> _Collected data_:
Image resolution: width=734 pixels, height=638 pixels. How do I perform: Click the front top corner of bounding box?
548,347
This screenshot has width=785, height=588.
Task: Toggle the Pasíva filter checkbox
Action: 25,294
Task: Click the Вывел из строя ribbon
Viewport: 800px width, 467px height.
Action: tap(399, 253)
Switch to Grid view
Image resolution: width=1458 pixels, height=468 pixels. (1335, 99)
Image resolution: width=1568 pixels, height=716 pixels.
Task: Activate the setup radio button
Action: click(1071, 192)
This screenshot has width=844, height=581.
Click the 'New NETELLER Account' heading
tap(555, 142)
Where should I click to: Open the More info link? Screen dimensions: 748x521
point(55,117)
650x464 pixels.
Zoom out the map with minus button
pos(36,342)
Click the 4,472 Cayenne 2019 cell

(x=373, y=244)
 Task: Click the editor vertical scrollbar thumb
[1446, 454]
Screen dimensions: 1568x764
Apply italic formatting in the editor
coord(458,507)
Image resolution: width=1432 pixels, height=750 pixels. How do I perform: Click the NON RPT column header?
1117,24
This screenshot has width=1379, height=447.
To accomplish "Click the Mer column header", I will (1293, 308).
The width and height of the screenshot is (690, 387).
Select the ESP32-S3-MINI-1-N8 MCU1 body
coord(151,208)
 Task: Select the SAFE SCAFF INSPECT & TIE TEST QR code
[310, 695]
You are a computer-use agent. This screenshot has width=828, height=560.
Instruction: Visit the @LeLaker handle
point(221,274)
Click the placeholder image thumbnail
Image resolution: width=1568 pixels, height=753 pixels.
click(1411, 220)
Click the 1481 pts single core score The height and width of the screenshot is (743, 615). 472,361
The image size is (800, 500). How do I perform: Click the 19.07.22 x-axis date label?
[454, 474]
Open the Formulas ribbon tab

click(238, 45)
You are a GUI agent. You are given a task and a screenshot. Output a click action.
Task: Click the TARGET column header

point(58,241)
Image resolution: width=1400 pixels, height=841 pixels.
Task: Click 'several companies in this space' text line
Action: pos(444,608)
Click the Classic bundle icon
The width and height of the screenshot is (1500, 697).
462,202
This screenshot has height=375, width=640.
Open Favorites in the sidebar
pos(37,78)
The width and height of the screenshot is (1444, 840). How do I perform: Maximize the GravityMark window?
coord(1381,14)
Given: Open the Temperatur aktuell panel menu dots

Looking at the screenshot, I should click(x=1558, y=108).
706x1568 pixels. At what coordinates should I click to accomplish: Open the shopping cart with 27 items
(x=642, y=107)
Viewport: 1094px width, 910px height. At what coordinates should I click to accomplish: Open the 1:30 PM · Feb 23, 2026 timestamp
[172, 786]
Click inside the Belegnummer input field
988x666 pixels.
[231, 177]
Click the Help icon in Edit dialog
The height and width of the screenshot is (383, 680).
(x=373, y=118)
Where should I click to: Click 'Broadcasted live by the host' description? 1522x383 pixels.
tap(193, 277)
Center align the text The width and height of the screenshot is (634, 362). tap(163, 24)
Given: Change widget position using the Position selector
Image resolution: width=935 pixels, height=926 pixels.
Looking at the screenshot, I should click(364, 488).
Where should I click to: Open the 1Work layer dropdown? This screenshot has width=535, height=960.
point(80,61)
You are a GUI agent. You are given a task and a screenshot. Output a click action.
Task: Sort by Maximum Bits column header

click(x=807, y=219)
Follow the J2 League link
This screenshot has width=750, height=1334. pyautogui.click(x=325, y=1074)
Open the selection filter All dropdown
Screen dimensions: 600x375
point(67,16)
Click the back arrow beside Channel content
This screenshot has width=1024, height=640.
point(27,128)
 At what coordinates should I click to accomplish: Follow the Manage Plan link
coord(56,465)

> _WHAT NEEDS TO BE DONE_: The answer must consist of every line from the data that holds the string "icon".

> _RESULT FOR THIS EXERCISE_:
Click the Classic bundle icon
Click the Help icon in Edit dialog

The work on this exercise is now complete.